SUD LIBAN / ENVIRONNEMENT: Kfar Kila, reportage*

de Philippe Pernod, 14 mai 2025, publié à Archipel 347

Les villages libanais à la frontière avec Israël ont été saccagés par des mois de guerre. Alors qu’habitant·es et agriculteur/trices tentent de retourner chez elleux, iels font face aux agressions de l’armée israélienne.

Des maisons éventrées ou calcinées, des arbres déracinés à perte de vue: nous ne sommes pas à Gaza, mais à Kfar Kila, un village libanais dévasté par l’armée israélienne lors de la guerre qui oppose Israël au Hezbollah depuis le 8 octobre 2023. Côté libanais, il ne reste que des débris: selon le maire Hassan Chit, rencontré par Reporterre au milieu des décombres, absolument tous les bâtiments de la ville ont été détruits ou endommagés.

Les vergers colorés, la ferme de vers de terre et les oliviers d’un jeune agriculteur bio, Hadi Awada, ont disparu. «Ils ont démoli nos terres agricoles et notre maison familiale avec des bull-dozers, explique-t-il au téléphone à Reporterre. Les arbres ont été soit déracinés, soit incendiés par du phosphore blanc.»
Hadi aimerait retourner sur ses terres. Bien que l’accord de cessez-le-feu du 27 novembre 2024 entre Israël et le Hezbollah devrait lui permettre de le faire, il vit actuellement chez des amis dans des villes aux alentours. Lors de sa tentative de retour, des soldats israéliens ont tiré dans la foule, tuant quatre personnes, dont une femme et un enfant.

Le retrait de l’armée israélienne s’est fait mi-février, mais il n’a pas pu rebâtir sa vie: «Ils veulent nous interdire de revenir: je n’ai dormi qu’une nuit là-bas, dans ma tente. Depuis, je ressens une grande tristesse et suis fatigué de cette situation. C’est dur, nous sommes livrés à nous-mêmes et à tout instant, ils peuvent nous tirer dessus».

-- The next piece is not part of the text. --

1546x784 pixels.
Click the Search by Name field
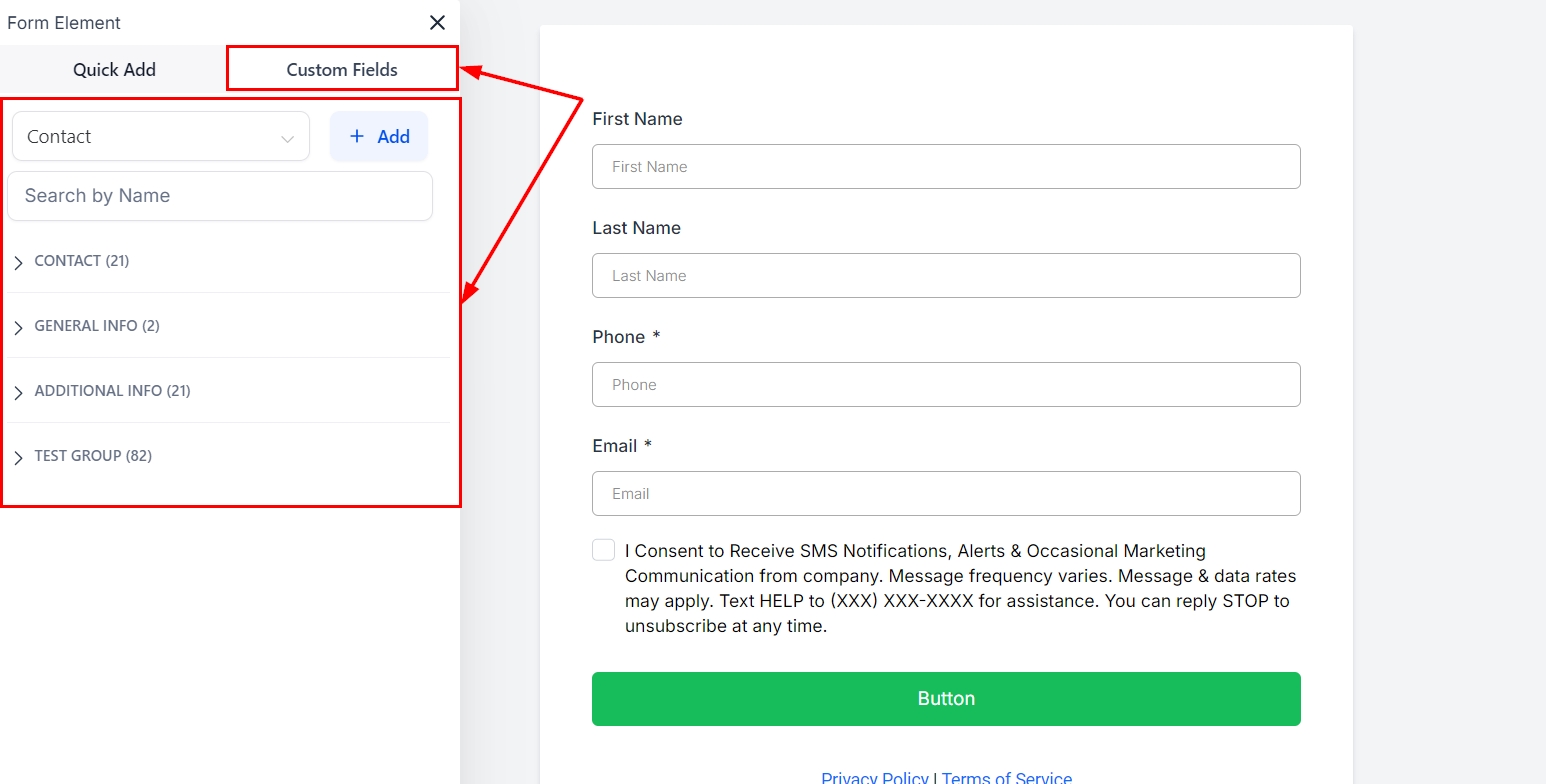pos(220,196)
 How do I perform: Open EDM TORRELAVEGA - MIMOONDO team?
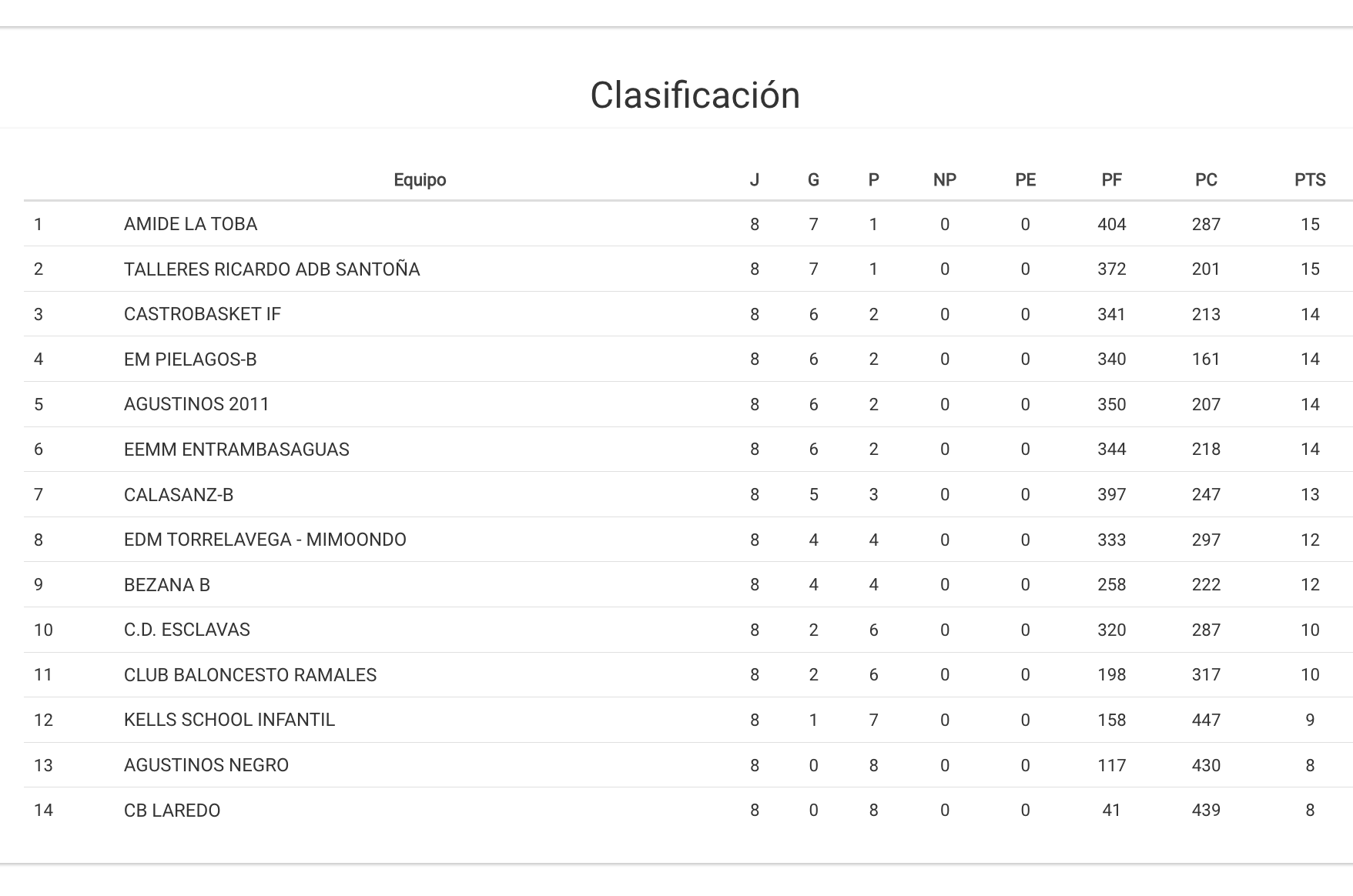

Rompre le lien des habitant·es à leur environnement

La vie des 3000 habitant·es de Kfar Kila, dont une poignée seulement est de retour dans le village, dépend ainsi de la volonté de l’armée israélienne. Cette dernière a violé le cessez-le-feu plus de 1500 fois selon les autorités libanaises, bombardant des cibles du Hezbollah, mais aussi des civils au Sud-Liban et à Beyrouth, faisant 130 morts.

Elle occupe encore cinq positions libanaises le long de la frontière et fait feu sur les habitant·es qui s’approcheraient trop près. Reporterre n’a pas pu visiter les terrains de Hadi sans prendre le risque d’essuyer des tirs.

Kfar Kila et d’autres villages frontaliers libanais ont été réduits à une zone tampon, une terra devastata, selon le chercheur Rami Zurayk. «À Gaza, comme ici, Israël détruit les paysages pérennes et l’agriculture pour rompre le lien des habitant·es à leur environnement. Car au Sud-Liban, comme historiquement en France d’ailleurs, c’est le maquis méditerranéen qui façonne la résistance», dit-il au téléphone.

À Kfar Kila, Reporterre a pu vérifier des pulvérisations de pesticides par avions de chasse, des oliviers déracinés par des bulldozers et des presses à huile calcinées. Des cibles qui sont loin de constituer un objectif militaire, et qui indiquent une volonté de nuire à l’environnement et à la subsistance. Ce que des chercheur·euses et activistes ont dénoncé comme un crime d’écocide.

«Les habitant·es du Sud-Liban sont déterminé·es à rentrer chez eux, ils vont mettre le plan israélien en échec avec leur volonté acharnée de se réimplanter. Les bombardements israéliens montrent que cela crée une pression, un bras de fer», avance le chercheur.

Le gouvernement libanais, des ONG et le Hezbollah tentent d’apporter une aide. Le ministre de l’Agriculture libanais, Nizar Hani, indique que des aides financières sont distribuées aux agriculteurs/trices, et qu’un logiciel est utilisé pour enregistrer les pertes et évaluer les dégâts.

Pour décontaminer les terres et relancer l’agriculture, des projets de bioremédiation et d’agriculture régénérative sont aussi en cours. «La situation est encore trop dangereuse à la frontière, nous cherchons donc des terrains ailleurs», dit Rita Khawand, fondatrice de l’association Soils et membre de la Bioremediation Coalition qui s’est lancée au Liban.

C’est aussi le cas de Hadi Awada, qui cherche à s’implanter loin du front. Cette résistance douce, enracinée dans la terre et le vivant, s’organise lentement, face à la violence et à l’arbitraire.

Philippe Pernot

*Cet article a été publié dans la revue Reporterre.